In this talk, I will first retrace how Nextflow and nf-core evolved into a cooperation platform for bioinformatics, as described in our recent Genome Biology paper (Langer et al., 2025). The strength of the framework lies less in its workflow engine than in the community it has brokered: a distributed network of scientists coordinating their efforts through shared tooling, common standards, and joint governance. A central development has been the move to DSL2 and the emergence of an extensive library of modules and subworkflows. This granular layer has fundamentally changed how cooperation takes place — contributors no longer exchange full workflows but reusable building blocks, which are independently tested, versioned, and maintained across institutions. The result is a progressive convergence toward FAIR workflows, adopted by consortia as diverse as EuroFAANG, Darwin Tree of Life, and Genomics England.
This modular foundation naturally called for the next step: a hub. Pipeline hubs turn workflows into versioned, peer-reviewed scientific objects, but their defining contribution is to make alternative ways of doing the same thing directly confrontable — running side by side, on the same data, under the same conditions. I will illustrate the concept with nf-core/multiplesequencealign (Santus et al., 2025), which systematically confronts alignment strategies against structural and evolutionary references.

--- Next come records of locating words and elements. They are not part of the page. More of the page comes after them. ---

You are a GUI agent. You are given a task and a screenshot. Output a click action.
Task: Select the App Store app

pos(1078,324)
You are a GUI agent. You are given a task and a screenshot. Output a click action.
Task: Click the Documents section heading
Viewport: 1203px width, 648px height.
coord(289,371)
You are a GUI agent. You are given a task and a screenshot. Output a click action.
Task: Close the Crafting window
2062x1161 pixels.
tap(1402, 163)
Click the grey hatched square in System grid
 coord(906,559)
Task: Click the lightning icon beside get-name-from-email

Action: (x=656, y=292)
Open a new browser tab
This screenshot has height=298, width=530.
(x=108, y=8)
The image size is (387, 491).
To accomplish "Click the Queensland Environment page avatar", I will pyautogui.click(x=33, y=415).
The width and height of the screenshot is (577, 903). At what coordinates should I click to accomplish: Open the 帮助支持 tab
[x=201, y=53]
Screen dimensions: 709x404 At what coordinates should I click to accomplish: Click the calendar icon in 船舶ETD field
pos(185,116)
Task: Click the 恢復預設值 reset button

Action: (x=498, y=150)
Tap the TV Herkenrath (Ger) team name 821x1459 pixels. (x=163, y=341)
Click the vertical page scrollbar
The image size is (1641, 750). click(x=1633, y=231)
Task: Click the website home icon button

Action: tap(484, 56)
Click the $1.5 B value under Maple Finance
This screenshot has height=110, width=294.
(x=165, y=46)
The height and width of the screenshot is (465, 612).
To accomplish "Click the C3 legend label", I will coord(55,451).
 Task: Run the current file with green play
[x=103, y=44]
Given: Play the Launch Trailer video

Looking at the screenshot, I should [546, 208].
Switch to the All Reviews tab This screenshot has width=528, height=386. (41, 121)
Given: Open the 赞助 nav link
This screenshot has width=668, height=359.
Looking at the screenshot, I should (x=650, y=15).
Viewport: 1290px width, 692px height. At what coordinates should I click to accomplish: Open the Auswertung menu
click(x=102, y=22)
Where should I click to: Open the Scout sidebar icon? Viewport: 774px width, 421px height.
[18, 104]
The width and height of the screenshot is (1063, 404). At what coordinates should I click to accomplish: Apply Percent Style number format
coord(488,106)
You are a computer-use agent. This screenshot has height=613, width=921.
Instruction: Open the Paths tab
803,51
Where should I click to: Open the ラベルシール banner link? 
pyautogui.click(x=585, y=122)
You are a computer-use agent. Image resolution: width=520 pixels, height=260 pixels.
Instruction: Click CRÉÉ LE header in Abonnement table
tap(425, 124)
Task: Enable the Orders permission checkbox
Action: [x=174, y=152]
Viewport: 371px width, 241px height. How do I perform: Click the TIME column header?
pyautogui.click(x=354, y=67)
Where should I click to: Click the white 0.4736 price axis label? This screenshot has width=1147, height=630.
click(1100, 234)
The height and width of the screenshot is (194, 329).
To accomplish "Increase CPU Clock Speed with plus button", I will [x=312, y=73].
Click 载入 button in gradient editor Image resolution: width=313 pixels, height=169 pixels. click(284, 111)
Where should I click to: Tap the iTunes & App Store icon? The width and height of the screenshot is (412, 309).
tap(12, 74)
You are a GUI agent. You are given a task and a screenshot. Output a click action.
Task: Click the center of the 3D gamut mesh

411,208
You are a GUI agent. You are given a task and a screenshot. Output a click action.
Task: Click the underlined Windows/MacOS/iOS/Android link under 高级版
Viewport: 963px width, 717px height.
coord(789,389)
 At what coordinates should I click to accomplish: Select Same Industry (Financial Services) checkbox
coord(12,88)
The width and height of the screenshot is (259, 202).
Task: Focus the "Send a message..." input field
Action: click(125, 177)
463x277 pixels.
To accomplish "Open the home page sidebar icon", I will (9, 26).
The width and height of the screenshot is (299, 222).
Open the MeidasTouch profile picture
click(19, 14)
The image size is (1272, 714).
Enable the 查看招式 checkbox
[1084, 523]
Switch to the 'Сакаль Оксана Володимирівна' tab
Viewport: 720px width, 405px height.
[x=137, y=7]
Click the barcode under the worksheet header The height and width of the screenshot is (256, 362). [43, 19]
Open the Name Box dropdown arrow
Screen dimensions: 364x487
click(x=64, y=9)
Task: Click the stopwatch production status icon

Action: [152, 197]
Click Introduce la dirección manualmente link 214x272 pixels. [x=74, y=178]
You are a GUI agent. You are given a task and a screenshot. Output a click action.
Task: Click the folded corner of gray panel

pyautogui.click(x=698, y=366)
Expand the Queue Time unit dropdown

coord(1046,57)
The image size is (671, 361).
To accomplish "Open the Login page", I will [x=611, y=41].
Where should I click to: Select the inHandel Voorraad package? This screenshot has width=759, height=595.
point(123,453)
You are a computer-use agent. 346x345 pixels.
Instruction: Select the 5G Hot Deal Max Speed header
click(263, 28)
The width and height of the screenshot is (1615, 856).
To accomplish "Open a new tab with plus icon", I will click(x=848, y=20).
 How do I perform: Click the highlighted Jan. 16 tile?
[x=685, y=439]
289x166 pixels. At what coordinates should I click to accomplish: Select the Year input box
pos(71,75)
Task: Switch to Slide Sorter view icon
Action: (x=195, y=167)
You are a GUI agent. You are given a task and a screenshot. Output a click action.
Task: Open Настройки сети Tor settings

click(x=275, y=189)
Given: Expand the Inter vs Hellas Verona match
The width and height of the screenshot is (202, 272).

Pipeline hubs are also, in my view, the natural substrate on which AI will operate in biology. Because these workflows are standardized, ontology-ready, and continuously benchmarked, they can be coordinated, extended, and eventually co-developed with AI agents — opening the way to pipelines adaptable to shifting scientific questions and self-aware enough to follow targeted objectives semi-autonomously.
Keywords: Nextflow, nf-core, MSA, FAIR
Acknowledgement: The author thanks the nf-core community for its collective contribution to the infrastructure described in this talk, and MBZUAI for supporting his participation in BelBi.